There is a wrapper script in this repo to run support programs such as litex_server and litex_term. These may be invoked either with python (python bin/litex_server udp) or on shebang-aware systems they may be executed directly (./bin/litex_server udp).

Xilinx PATH

If your Xilinx install is in the default path (C:\\Xilinx on Windows, /opt/Xilinx on Linux), then the build system should be able to automatically find Xilinx.

If not, you can add the Xilinx bin directory to your PATH.

PyCharm integration

To use PyCharm, open this directory as a Project by going to the File menu and selecting Open…​. Make sure you open the entire directory, and not just a single file in this directory.

When you first open this project, you’ll see lots of red squiggly lines indicating errors. PyCharm needs to know about the dependency structure in order to allow you to drill down into modules and auto-complete statements.

Open this directory in PyCharm and expand the deps/ directory. Then hold down Shift and select all subdirectories under deps/. This will include litedram, liteeth, and so on.

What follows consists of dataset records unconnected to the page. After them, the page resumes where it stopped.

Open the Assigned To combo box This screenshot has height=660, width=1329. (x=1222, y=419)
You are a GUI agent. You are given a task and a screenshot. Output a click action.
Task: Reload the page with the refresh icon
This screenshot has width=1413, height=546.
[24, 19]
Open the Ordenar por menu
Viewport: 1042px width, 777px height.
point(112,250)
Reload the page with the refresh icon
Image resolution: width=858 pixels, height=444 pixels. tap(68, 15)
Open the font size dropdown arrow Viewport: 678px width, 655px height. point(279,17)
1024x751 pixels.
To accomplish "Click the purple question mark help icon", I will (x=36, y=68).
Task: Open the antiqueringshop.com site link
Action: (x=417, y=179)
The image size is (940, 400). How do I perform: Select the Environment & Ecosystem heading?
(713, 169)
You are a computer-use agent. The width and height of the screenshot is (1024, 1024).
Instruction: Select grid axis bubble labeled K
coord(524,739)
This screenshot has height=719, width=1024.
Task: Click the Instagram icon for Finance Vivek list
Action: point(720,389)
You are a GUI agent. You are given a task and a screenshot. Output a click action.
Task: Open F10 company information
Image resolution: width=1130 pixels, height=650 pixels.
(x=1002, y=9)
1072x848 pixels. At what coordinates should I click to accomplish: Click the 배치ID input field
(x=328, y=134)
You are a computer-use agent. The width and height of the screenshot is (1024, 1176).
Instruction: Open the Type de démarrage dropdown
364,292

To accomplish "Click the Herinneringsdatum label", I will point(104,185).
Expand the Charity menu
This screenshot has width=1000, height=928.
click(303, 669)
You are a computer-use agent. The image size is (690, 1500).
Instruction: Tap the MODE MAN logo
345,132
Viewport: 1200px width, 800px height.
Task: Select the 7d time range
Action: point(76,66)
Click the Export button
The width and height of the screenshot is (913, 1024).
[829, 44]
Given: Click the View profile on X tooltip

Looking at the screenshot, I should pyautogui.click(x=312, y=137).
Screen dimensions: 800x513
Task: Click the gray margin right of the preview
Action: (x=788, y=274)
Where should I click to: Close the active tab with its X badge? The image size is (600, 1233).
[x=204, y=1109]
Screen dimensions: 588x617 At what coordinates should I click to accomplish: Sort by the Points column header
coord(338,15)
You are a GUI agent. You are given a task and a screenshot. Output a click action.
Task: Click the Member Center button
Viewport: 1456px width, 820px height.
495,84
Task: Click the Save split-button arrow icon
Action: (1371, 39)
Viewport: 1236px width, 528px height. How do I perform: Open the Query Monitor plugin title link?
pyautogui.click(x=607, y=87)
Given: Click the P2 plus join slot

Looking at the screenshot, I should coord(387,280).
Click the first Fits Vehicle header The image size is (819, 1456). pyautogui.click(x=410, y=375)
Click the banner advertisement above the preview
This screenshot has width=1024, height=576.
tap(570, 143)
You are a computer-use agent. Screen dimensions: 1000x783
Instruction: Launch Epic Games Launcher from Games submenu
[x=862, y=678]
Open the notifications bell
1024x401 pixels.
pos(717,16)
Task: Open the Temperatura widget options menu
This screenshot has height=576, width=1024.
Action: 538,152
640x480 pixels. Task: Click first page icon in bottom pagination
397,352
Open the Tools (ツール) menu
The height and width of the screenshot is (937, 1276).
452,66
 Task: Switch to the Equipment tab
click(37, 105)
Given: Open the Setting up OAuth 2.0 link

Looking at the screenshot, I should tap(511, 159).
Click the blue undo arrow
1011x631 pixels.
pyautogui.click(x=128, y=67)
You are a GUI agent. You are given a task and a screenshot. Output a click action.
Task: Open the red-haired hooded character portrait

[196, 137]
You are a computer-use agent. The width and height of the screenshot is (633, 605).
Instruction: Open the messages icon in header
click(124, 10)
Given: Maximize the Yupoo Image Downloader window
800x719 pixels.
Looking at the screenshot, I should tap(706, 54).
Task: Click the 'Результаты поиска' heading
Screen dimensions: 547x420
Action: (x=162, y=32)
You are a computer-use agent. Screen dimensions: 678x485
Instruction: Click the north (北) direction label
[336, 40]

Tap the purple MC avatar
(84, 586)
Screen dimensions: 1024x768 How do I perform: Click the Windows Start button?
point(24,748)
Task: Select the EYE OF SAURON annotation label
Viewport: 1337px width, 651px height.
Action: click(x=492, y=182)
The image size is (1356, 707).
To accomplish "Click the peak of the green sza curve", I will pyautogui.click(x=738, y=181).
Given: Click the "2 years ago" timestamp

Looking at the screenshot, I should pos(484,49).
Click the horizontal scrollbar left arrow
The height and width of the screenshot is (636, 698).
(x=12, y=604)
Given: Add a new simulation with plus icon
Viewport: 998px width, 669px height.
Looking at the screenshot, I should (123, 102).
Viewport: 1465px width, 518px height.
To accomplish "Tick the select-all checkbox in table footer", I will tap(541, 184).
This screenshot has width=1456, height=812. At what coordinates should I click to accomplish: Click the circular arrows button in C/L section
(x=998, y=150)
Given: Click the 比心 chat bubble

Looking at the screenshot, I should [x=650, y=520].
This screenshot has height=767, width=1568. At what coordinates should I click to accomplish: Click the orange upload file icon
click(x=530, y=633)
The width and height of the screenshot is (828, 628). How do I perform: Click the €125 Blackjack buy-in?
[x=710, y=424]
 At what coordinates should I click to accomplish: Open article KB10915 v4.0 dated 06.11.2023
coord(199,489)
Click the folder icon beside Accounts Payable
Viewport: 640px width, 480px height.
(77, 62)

Then, right-click and select Mark directory as…​ and select Sources Root. The red squiggly lines should go away, and PyCharm should now be configured.

When running your module from within PyCharm, you may find it useful to set environment variables. You can use the --lx-print-env command. For example: ./ --lx-print-env > pycharm.env to create a .env-compatible file. There are several PyCharm plugins that can make use of this file.

Visual Studio Code integration

Visual Studio Code needs to know where modules are. These are specified in environment variables, which are automatically read from a .env file in your project root. Create this file to enable pylint and debugging in Visual Studio Code:

$ python ./ --lx-print-env > .env

The analyzer will also need to know where your imports are. This would involve editing your settings.json file and adding a record that looks a bit like this:

    "python.analysis.extraPaths": ["C:\\PATH-TO-PROJECT\\betrusted-soc\\deps\\litex", "C:\\PATH-TO-PROJECT\\betrusted-soc\\deps\\migen", "C:\\PATH-TO-PROJECT\\betrusted-soc\\deps\\gateware", "C:\\PATH-TO-PROJECT\\betrusted-soc\\deps\\valentyusb"]

Contribution Guidelines

Contributor Covenant

Please see CONTRIBUTING for details on how to make a contribution.

Please note that this project is released with a Contributor Code of Conduct. By participating in this project you agree to abide its terms.